RECORDS SUPPLIED
[Start of section]
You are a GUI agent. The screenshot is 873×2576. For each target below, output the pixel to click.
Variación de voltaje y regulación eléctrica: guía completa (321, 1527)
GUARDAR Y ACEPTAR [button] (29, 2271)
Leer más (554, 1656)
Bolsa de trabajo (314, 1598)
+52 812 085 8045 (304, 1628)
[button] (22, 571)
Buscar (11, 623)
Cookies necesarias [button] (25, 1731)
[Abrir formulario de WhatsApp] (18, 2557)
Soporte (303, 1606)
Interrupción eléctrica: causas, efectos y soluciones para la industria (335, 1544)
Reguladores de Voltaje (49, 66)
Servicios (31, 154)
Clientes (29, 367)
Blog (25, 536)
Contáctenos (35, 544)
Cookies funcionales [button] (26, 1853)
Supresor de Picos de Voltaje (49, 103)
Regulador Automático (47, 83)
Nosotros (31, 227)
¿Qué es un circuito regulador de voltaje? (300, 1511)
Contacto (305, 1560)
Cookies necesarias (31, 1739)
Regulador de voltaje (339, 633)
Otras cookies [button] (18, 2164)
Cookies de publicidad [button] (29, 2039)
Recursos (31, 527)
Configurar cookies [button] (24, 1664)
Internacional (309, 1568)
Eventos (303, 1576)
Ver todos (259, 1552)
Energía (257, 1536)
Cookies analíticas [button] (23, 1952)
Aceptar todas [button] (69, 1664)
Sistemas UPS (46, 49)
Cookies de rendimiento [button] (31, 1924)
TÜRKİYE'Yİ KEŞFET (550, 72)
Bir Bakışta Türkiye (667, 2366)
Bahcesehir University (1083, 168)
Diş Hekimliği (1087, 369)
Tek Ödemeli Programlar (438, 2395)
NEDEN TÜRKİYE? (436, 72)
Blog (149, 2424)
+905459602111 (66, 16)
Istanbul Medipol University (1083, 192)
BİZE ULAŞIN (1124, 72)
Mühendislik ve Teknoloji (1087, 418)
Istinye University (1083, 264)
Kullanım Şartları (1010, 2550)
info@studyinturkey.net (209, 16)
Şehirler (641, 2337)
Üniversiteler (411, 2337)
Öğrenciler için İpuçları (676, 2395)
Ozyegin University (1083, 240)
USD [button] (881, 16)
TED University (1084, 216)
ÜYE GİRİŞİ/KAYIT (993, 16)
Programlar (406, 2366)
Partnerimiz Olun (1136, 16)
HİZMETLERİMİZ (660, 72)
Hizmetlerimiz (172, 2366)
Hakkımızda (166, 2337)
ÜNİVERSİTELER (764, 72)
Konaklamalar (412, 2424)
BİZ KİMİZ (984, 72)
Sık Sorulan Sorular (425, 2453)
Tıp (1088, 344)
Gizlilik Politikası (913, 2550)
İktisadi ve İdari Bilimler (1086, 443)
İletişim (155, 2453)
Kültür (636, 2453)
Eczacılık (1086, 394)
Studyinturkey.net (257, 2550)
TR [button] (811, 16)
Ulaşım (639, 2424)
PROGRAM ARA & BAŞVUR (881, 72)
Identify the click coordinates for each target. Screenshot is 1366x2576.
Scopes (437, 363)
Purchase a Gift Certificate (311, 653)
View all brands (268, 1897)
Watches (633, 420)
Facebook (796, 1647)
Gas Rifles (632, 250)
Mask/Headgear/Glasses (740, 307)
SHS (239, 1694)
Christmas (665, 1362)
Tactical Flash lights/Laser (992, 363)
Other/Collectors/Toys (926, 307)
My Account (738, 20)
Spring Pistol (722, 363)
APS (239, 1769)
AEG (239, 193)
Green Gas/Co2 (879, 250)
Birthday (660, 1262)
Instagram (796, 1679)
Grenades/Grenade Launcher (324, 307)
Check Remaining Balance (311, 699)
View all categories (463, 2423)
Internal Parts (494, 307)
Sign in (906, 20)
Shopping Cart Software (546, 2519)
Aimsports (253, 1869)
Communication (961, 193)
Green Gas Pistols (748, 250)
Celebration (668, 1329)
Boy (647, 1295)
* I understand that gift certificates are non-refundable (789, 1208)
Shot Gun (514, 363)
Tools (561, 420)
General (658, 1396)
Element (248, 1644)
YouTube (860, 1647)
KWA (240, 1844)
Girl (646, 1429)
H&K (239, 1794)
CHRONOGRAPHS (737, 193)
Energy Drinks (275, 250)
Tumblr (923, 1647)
[End of section]
REQUIREMENT
The count of lines above that include the string "University" is the sole expected answer.

RESULT OF THE TASK
5